Now ask yourself: what would be the response of American rednecks, or even Americans in general, had this been going on in the good ol' America? Possibly, the response would be violent. This is universal human response that hasn't got much to do with a particular religion.
I think it was right of Obama to aplogise for the book burning. It offended the sensibilites of the locals, so why not.
2. Karzai has in fact condemned the subsequent attack on US forces.
You can't get angry on the Afghans while ignoring pretty much everything that's going on, save for USA USA USA heroic exploits.
The breach of trust and understanding between US and Afghans goes much deeper than recent events however, and I wish to encourage everyone to educate themselves on what has actually happened in Afghanistan over the recent ten years.
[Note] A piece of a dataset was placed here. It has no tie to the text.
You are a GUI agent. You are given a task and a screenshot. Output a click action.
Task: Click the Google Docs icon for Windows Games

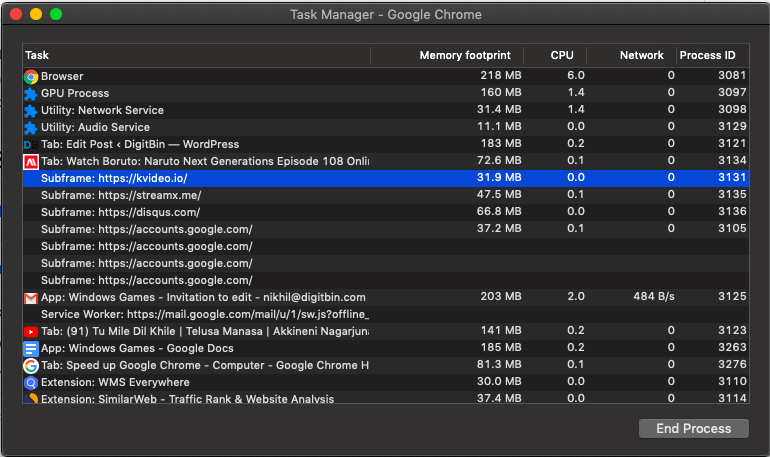pos(31,348)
I do not particularly care if my post offends the sensibilites of readers of this blog or its owner, but hopefully that will only help him understand the Afghans better. It's just a blog, just an electronic version of a book, am I right?
Restrained attacks on Muslim countries are like throwing pebbles in a pond. As soon as you stop, the pond resumes the status quo ante.
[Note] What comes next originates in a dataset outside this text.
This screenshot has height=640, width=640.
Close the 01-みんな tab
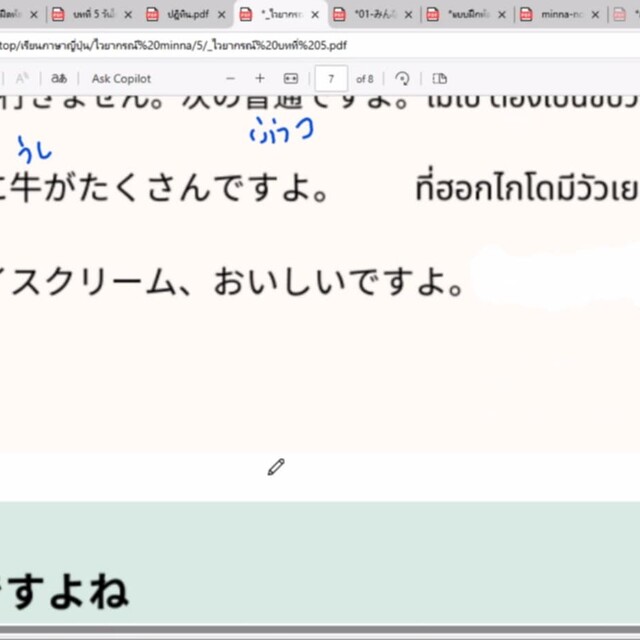[409, 15]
ReplyDeleteUnless you throw a big enough pebble, that is.
Germany and Japan could not be stopped until the general pain was so intense they had no other choice.
Until the U.S. inflicts intolerable pain on Iran, Pakistan, and other countries that dispatch murderers, not much will change, other than sacrificing American lives for a few moments of pebble-throwing.
Well, I seemed to have attracted a few bricks and a few rose garlands for this one! Let me expand on a few things, just for the record:
ReplyDeleteAnonymous, I don't like the term 'police action'. You either have a onetime offensive strike ala' Reagan's attack on Libya or you have a war, declared by Congress just as our Founders decreed.(oh, and BTW, Alexander did pacify what was then Afghanistan. So did the Timurids)
Readers of this site will know that while I have consistently chronicled and been amazed at our warriors victories there, I have long criticized the entire idea of our going into Afghanistan as strategy. Or, as I put it in another piece, one genius of a president decided to send an army and billions of dollars worth of equipment into a landlocked country surrounded by hostile territory and an even bigger genius of a president decided to double down to keep from looking like an idiot because of prolonged campaign rhetoric about something he knew absolutely nothing about.
Also, whatever his other failings, blaming President Bush because President Bill refused three times to take out OBL an dleft him an indistinct memo is just as silly as rationalizing the mass graves and rape rooms of Saddam Hussein as people being 'better off'.
Michal, A few points. We were not 'guests' in Afghanistan as I make clear. We invaded it because they were harboring people whom had murdered Americans. Nor is it a 'country' in the way we in the West think of it. As such, if we had to go there at all, we're whom should be in charge. The fact that we decided not to be is a large part of our problems there.
Also, since Muslims dispose of Q'urans by burning them, what was the problem again about our troops burning them, since they had been defaced by jihadi prisoners already? And what gives people the right to murder others who were not involved because of it, strictly because they're non-Muslims?
As for the accusation of my supposed 'all Muslims are evil ' meme,(something you have absolutely no concrete evidence for , BTW) I find it amusing that you would say that and then use the term 'rednecks in good ol' America' in the same comment.Your own racism and bigotry and dislike of Americans and America is duly noted.
There are differences in cultures, and only a blind man would fail to notice them. All men are created equal, but it's obvious all cultures are not.